Tensorflow Prism
TFPrism is a library that transforms your tensorflow graph to automatically do data parallelism for training. All you need to do to modify your single-cpu tensorflow code to run on a cluster is to send your training op and feed_dict through the library.
Example code
train_step = tf.train.GradientDescentOptimizer(0.9).minimize(loss)
with tf.Session('grpc://mycluster.example.com:5600') as sess:
train_step, node_copier = tfprism.distribute_graph_on_all_tasks(train_step, sess)
sess.run(init_op)
for batch in batches:
sess.run(
train_step,
feed_dict=node_copier.mangle_feed_dict(batch))
Installation
pip install .
Training server / cluster management
The example code above assumes that there is a tensorflow cluster running a set of worker tasks and parameter server tasks, apropriately named “/job:worker” “/job:ps” respectively. To set up this can be a bit tiresome, and if all you want is to quickly get a cluster up and running and parallelize your code, you can use the cluster management tool provided with tfprism.
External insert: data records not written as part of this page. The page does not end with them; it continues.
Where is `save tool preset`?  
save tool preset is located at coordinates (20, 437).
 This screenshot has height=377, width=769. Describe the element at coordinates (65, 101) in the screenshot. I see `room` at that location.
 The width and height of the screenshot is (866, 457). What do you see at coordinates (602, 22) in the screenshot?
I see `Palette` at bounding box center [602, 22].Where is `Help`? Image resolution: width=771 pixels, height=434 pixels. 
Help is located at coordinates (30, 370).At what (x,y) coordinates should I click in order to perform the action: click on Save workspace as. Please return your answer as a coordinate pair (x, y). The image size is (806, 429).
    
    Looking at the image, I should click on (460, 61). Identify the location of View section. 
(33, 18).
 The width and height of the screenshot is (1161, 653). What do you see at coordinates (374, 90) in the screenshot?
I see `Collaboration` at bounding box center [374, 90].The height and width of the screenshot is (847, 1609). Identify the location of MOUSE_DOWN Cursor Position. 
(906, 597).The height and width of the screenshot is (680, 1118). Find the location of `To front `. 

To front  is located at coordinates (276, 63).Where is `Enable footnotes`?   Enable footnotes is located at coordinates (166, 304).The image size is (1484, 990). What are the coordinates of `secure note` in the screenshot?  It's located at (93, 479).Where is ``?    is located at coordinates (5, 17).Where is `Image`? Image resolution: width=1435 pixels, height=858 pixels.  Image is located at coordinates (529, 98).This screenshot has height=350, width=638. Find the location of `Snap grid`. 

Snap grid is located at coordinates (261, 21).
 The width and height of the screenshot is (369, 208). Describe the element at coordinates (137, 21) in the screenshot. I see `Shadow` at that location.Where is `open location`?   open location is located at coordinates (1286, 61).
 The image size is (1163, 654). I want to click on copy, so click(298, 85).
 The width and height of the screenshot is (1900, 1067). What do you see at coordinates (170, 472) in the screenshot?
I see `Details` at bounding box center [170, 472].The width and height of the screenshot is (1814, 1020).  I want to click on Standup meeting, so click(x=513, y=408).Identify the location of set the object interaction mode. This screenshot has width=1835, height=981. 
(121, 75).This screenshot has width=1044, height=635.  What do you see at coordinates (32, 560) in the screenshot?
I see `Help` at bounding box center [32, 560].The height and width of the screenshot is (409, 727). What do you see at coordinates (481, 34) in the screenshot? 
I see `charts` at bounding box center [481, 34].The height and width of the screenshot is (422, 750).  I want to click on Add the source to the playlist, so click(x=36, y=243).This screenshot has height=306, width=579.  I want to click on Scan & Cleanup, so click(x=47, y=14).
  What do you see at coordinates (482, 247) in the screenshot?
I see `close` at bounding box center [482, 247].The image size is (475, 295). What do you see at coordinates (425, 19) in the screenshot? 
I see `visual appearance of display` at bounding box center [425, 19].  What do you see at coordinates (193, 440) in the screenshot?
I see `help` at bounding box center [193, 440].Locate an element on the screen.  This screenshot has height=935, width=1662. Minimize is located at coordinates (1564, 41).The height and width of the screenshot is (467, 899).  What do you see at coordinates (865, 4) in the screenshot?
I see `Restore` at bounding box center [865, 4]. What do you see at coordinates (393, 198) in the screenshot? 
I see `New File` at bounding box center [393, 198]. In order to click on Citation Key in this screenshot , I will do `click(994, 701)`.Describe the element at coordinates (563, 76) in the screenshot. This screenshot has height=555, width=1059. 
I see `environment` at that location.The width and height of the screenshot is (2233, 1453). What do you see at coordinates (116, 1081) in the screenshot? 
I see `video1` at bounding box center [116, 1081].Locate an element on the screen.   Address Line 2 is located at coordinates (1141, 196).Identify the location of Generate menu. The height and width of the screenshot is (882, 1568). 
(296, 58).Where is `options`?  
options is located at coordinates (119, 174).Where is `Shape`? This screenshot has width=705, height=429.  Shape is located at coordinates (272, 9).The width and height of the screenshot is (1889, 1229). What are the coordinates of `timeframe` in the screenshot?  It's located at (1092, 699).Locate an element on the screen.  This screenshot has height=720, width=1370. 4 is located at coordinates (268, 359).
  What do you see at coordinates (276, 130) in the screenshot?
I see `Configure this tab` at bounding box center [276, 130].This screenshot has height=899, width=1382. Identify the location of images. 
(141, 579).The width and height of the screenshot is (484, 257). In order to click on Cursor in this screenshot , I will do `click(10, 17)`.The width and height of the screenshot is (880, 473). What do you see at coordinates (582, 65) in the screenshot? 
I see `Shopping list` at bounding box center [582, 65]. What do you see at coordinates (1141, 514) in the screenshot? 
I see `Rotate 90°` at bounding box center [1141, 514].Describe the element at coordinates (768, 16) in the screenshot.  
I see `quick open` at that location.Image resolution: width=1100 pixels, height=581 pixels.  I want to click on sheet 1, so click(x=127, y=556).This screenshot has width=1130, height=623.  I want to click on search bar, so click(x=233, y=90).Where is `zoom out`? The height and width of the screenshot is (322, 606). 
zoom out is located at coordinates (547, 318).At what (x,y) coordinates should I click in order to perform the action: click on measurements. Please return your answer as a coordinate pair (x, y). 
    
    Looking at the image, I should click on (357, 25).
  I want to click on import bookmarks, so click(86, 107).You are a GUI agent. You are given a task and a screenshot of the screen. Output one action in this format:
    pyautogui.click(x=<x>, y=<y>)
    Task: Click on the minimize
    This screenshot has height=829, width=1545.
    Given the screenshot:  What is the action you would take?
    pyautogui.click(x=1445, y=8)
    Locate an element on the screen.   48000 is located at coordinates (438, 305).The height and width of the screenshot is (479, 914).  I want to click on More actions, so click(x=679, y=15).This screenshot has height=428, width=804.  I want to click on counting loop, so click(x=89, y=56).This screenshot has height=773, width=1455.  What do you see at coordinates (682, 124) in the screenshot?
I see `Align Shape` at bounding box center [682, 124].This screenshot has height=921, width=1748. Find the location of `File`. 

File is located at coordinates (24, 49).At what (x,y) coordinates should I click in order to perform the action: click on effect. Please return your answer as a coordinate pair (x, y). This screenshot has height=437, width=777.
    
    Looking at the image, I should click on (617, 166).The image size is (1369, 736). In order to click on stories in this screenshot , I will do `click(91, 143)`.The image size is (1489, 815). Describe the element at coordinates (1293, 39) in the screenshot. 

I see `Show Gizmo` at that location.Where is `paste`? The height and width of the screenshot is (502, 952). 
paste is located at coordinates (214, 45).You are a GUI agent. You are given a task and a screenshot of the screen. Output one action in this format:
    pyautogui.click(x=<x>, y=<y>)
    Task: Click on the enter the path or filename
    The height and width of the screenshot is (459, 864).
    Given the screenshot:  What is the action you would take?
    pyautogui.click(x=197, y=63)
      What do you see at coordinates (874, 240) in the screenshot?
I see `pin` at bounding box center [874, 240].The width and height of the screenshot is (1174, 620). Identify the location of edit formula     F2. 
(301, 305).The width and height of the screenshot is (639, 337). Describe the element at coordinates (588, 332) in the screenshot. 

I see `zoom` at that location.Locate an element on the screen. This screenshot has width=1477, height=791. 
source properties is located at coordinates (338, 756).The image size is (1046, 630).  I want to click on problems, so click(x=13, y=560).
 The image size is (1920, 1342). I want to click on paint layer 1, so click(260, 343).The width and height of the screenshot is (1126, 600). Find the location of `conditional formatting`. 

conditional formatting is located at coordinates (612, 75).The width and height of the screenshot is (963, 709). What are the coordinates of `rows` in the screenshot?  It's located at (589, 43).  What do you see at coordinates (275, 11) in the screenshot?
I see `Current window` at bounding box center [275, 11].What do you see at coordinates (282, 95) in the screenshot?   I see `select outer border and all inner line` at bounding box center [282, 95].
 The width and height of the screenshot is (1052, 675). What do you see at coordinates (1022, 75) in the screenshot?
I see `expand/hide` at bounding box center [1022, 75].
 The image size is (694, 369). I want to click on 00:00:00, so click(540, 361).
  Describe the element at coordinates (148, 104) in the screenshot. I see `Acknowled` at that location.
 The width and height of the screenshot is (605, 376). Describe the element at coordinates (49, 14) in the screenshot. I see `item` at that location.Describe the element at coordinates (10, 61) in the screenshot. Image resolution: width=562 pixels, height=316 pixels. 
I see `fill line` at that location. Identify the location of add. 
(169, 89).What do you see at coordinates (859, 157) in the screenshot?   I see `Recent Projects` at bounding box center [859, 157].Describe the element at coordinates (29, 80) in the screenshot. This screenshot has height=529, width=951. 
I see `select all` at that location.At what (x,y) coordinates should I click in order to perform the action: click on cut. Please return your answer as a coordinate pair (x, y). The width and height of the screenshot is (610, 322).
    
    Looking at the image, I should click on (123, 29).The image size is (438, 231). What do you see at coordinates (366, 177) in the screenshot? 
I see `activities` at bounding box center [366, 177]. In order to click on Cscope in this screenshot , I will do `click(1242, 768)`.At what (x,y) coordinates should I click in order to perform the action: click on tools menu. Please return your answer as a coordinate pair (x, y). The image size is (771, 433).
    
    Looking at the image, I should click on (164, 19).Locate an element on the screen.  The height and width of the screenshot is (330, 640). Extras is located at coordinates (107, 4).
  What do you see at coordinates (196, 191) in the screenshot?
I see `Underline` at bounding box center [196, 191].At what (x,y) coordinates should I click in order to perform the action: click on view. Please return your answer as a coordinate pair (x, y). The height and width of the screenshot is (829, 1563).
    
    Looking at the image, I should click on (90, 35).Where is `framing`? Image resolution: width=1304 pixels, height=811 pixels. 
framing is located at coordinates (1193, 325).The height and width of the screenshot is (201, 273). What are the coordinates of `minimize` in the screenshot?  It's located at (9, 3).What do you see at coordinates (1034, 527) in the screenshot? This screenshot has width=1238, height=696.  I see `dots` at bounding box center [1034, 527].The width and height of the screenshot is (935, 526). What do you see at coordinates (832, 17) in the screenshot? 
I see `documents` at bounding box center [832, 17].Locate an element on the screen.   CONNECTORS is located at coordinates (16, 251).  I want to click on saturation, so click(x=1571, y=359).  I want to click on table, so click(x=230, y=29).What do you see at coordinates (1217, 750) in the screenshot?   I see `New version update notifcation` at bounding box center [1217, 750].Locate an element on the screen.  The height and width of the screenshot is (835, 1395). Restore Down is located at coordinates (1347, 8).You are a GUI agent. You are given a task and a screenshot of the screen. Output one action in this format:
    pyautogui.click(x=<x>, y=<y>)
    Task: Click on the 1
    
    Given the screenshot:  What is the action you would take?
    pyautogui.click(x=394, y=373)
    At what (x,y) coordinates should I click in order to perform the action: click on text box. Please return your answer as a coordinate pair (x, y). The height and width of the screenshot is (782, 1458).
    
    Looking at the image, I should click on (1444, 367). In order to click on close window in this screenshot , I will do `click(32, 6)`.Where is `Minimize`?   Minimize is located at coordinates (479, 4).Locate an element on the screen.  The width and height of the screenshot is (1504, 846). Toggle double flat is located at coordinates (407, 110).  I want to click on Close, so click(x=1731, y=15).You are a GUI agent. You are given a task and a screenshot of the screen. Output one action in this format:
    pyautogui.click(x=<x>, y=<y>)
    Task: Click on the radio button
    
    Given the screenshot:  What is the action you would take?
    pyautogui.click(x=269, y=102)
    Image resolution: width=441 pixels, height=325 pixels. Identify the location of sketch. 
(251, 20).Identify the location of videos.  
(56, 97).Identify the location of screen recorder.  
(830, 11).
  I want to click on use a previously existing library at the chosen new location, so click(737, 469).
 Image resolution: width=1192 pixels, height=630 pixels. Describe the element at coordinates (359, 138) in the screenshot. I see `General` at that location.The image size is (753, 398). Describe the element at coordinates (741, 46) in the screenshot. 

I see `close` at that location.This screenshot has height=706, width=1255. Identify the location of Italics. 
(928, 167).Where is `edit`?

To install the cluster management tools, you need to do
apt install parallel
pip install .[server]
on each node in your cluster. Once you have done so you can run
tfprism cluster start server1,server2,...serverN
to start your cluster. You need to be able to ssh without passwords (using public key auth) to all servers listed. After this you can connect to port grpc://server1:5600 using tensorflow.